SERRAVALLE – Dopo il ‘movimentato’ Consiglio comunale di giovedì scorso – in cui si è consumata la resa dei conti fra l’ex vicesindaco Gorbi e la maggioranza – il PD scende in campo chiedendo le dimissioni della Giunta Lunardi.
Giovedì si sono ascoltati aspri battibecchi incrociati e,,, rumorosi diti puntati fra Sindaco e Vicesindaco da una parte e, dall’altra, un inedito Federico Gorbi, isolato anche dalla collocazione ai confini dei banchi della maggioranza.

Oggi scende in campo il PD che riprende le posizioni che avevano già fatto capolino in Consiglio, quando gli esponenti della minoranza avevano chiesto alla Giunta di dimettersi e ridare la voce ai cittadini. Ora sono i Dem che, sottolineando lo “spettacolo indecoroso”, gli scontri, le accuse e le contraddizioni emersi dai banchi del Palazzo Comunale, in una nota chiedono a Lunardi di “tirare le somme”, ribadendo che “ la parola deve tornare a elettori ed elettrici”.
Questo il comunicato del PD di Serravalle
“Abbiamo assistito nell’ultimo Consiglio comunale a uno spettacolo indecoroso, con accuse reciproche dentro la maggioranza e con offese di inadeguatezza e incompetenza.
Mentre fra loro mettono a punto le ragioni di una guerra interna che ha radici antiche, chi pensa ai problemi veri dei cittadini?
Per il Partito Democratico questa vicenda deve portare a un cambiamento radicale. Giuste quindi le richieste di dimissioni da parte del capogruppo di minoranza.
Lo scontro in Consiglio ha messo in luce l’inconcludenza di un esecutivo che ha fatto solo promesse. E non ci sono state neanche risposte chiare alle interrogazioni dell’ex vicesindaco Gorbi su cose che dovrebbe del resto sapere benissimo, visto che era in giunta fino a pochi giorni fa. Quello che resta di questa serata sono così solo i toni aspri degli scontri personali: il segno di una concezione di potere e non di governo. Sì, perché non ci si comporta certo così quando si tiene al buon governo dei cittadini.
Un consiglio in cui si sono visti scambi di accuse e battibecchi e in cui si è dissolta una unità tante volte decantata.
Sparite anche le tanto sbandierate radici antipartitiche e l’esaltazione della solidità ‘civica’.I cittadini adesso hanno sentito, e proprio nella sede istituzionale, l’intrusione degli accordi tra i partiti: con il sindaco che non prende decisioni se non dopo aver consultato la Lega e Fratelli d’Italia. Davvero uno strano civismo.

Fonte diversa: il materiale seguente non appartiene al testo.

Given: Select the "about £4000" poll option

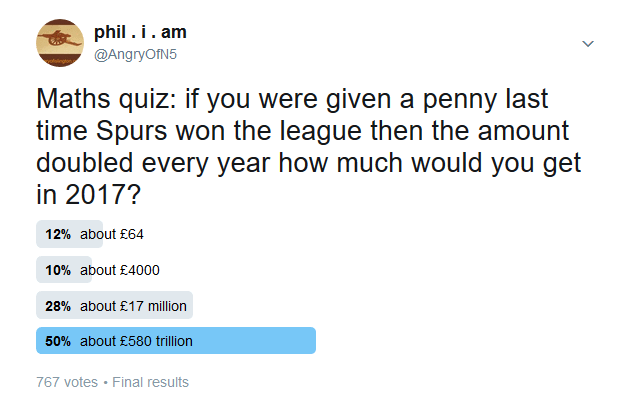Looking at the screenshot, I should tap(120, 270).
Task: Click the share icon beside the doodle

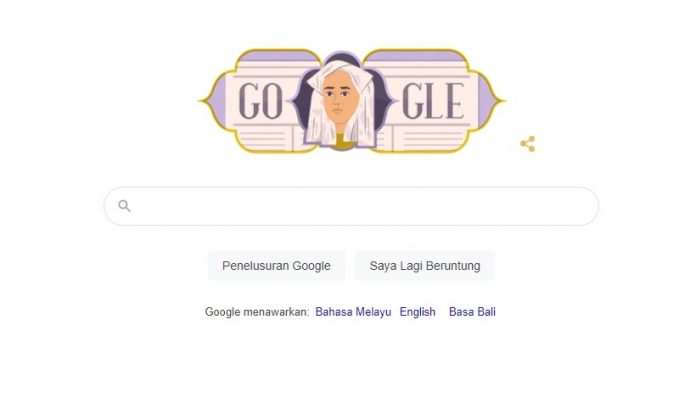Action: (x=528, y=144)
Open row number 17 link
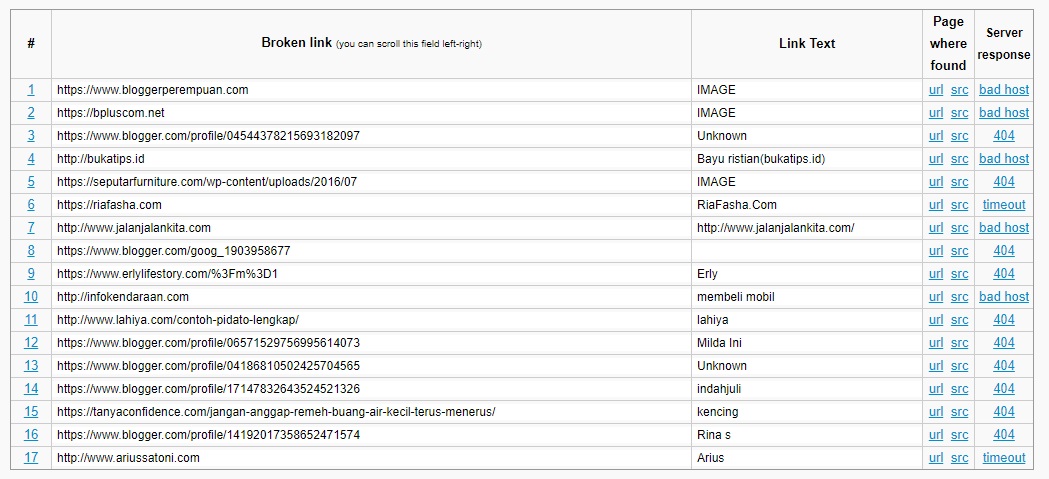This screenshot has width=1049, height=479. [x=31, y=458]
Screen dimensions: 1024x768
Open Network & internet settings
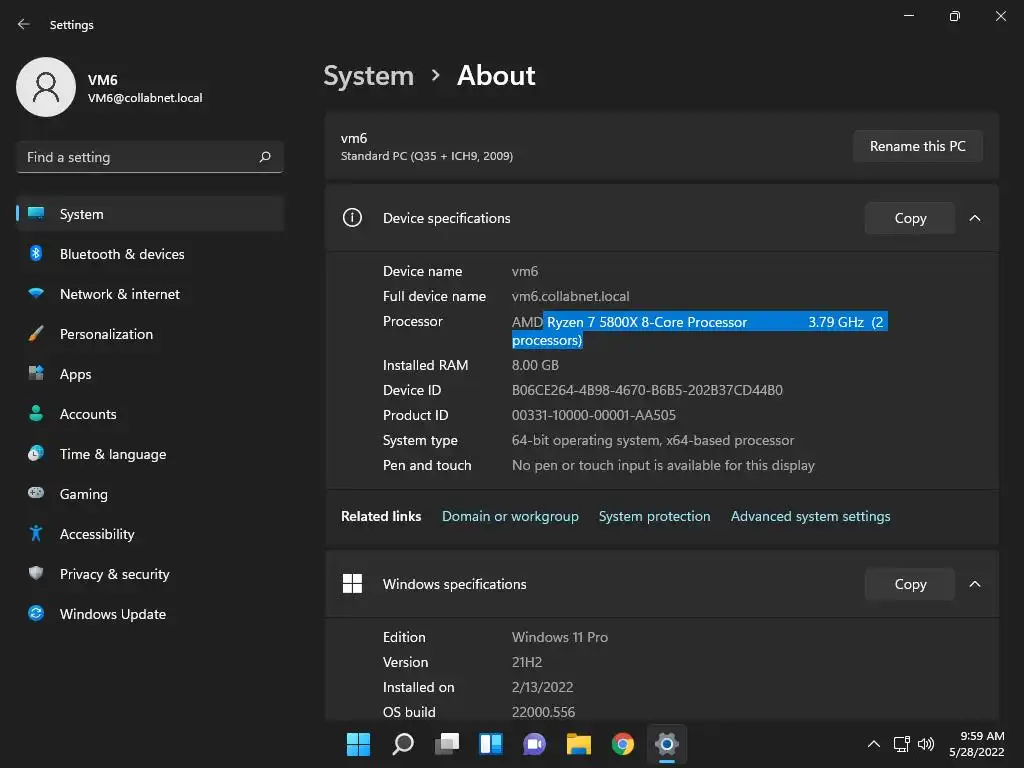pos(150,294)
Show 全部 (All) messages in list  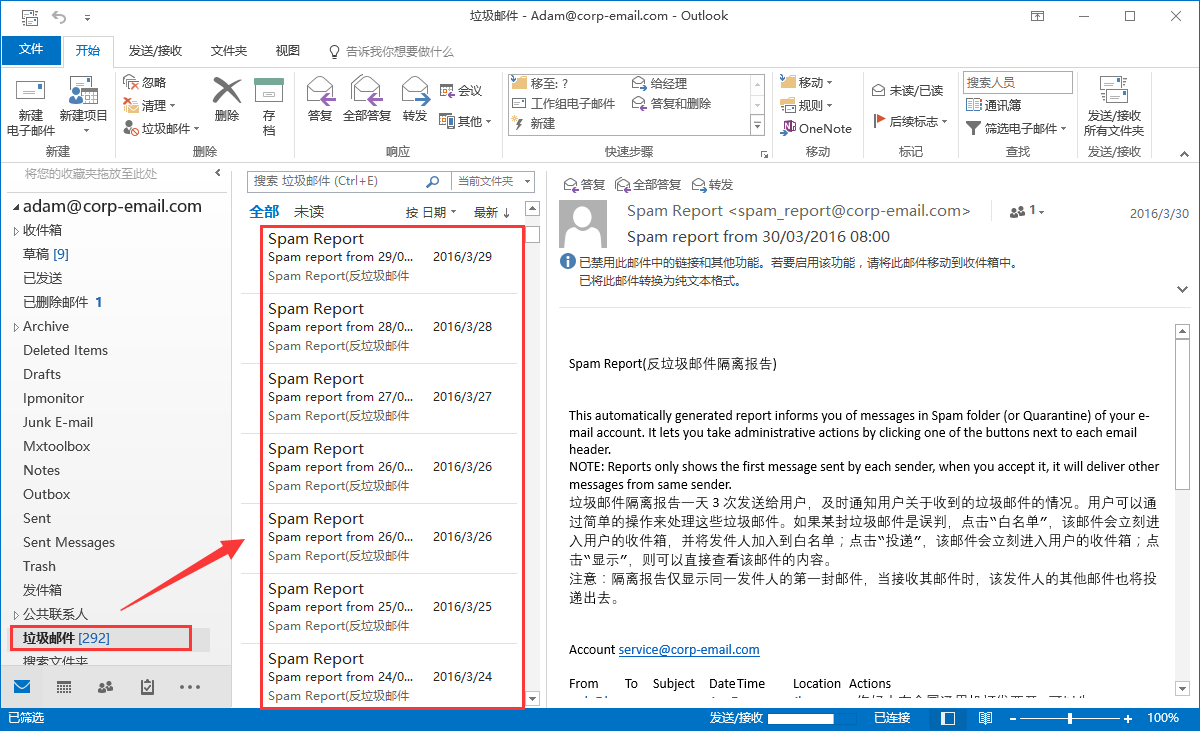coord(264,212)
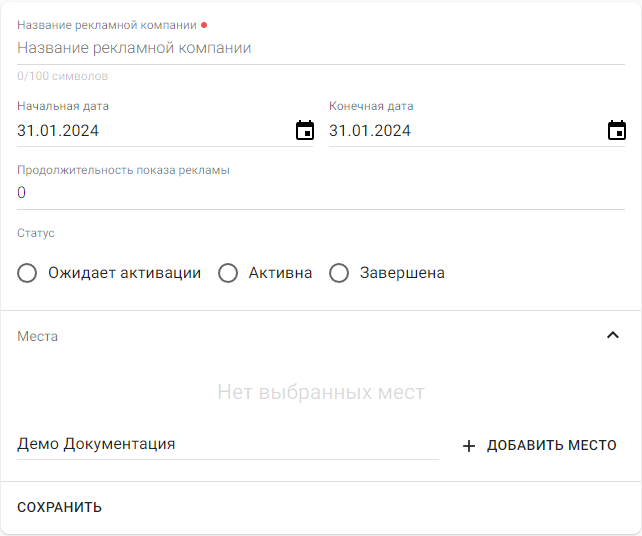The width and height of the screenshot is (642, 536).
Task: Click the Начальная дата value 31.01.2024
Action: pyautogui.click(x=58, y=131)
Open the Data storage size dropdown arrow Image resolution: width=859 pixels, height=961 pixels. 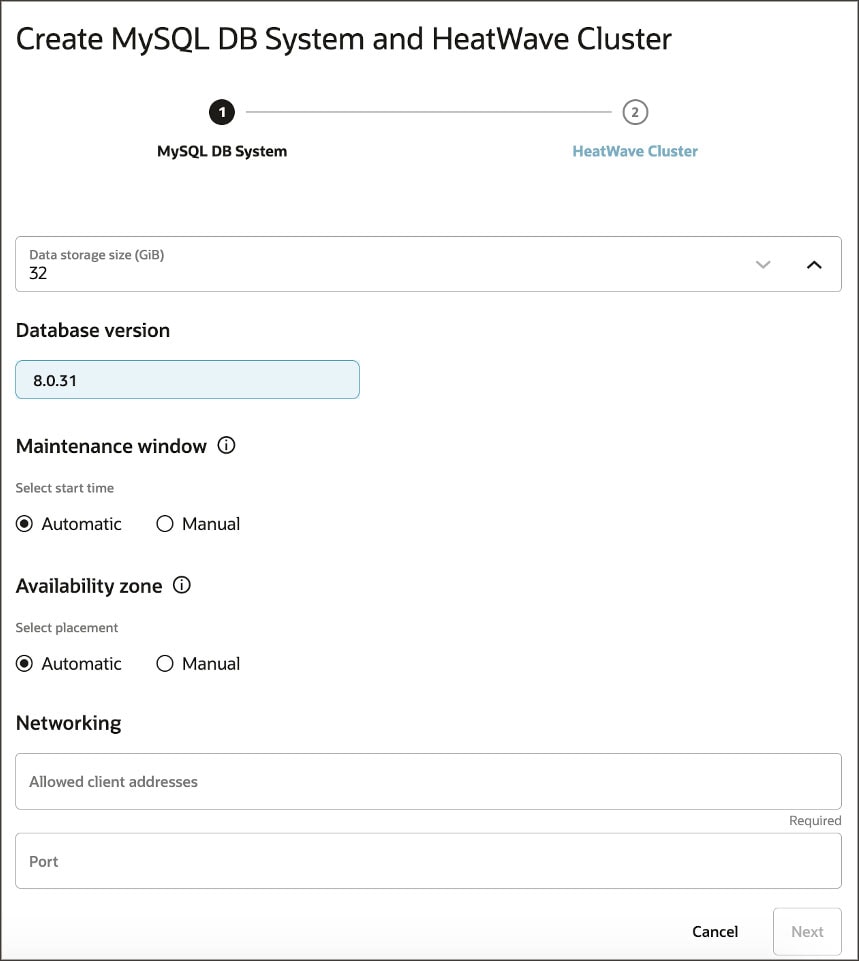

E poi le accuse reciproche di azioni individualiste fatte dagli assessori, non condivise e portate avanti non secondo un progetto: anzi divenute oggi esplicito oggetto di scontro. Alla faccia del governo condiviso e costruito sulla base di un programma, che peraltro, per ammissione dello stesso Sindaco, è stato attuato in percentuale irrisoria.
Gorbi lo ha detto in modo esplicito, accusando tutta la Giunta e anche se stesso per come la vediamo noi. Gli chiediamo: lui dov’era in questi sette anni?
Il prezzo di questo equivoco lo hanno pagato intanto Serravalle e il suo territorio con le cose non fatte o fatte a metà.
E’ arrivato il momento di tirare le somme. Per questo il PD ribadisce che la parola deve tornare a elettori ed elettrici”.